Therapy Trajectory

With therapy, progress can be like hiking.

The path is winding, with switchbacks, and sometimes it can feel like you are going backward, but you are on the path to your destination rather than where you began. Recognizing the associated likely timeline is important to maintain perspective and motivation. Minimal treatment length expectations will be discussed in your orientation session based on your screening assessment, which usually is a minimum of 6 to 8 months. This is the amount of time it takes to get through a usual coursework of skills training.

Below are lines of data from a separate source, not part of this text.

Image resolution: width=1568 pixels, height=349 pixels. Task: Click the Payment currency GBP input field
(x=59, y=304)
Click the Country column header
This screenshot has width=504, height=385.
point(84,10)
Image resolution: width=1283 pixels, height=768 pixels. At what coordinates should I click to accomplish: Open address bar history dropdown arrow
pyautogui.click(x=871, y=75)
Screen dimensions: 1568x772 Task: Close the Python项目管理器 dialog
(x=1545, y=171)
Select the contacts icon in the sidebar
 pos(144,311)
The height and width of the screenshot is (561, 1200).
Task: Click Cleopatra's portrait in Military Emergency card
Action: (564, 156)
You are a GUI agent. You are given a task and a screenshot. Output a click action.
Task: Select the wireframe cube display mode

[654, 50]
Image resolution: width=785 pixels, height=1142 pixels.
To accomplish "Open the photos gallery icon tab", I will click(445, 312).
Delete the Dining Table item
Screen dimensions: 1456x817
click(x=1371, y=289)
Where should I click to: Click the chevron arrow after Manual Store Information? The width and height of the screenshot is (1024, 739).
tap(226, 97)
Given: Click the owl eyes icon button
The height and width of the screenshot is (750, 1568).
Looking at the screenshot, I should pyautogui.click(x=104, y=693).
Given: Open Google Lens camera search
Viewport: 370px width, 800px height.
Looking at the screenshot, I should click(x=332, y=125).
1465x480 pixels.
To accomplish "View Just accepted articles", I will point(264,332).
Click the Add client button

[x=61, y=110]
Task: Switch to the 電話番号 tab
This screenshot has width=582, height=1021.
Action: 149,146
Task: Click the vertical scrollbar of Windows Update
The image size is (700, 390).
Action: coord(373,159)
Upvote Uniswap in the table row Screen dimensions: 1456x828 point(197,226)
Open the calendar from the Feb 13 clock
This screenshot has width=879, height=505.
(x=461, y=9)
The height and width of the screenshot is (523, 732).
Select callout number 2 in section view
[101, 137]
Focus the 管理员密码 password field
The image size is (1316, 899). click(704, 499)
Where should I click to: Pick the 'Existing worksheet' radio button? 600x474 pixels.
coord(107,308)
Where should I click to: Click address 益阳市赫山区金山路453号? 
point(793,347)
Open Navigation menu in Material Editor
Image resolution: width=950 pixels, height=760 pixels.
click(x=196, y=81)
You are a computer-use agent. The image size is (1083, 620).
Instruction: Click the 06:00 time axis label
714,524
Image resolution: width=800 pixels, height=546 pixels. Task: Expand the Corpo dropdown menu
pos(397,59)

Hiking path down to beach.

For exposure therapy and EMDR, this is sometimes shorter, e.g., 20 sessions. Clients sometimes request to accelerate session frequency given circumstances, such as college departure, leave from school, or clinical severity. Achieving lasting progress is a marathon, not a sprint. And at the same time, it does not have to be endless. For example, although extensive, dialectical behavior therapy (DBT), including radically open (RO) DBT, is, by design, time-limited. Likewise, cognitive behavior therapy (CBT) offers specific structured, time-limited protocols. And we are committed to you on this journey.

Cairn at beach

“Courage is not the towering oak that sees storms come and go; it is the fragile blossom that opens in the snow.”


- Alice Mackenzie Swaim

Cairn in pond with flower blossoming in the middle.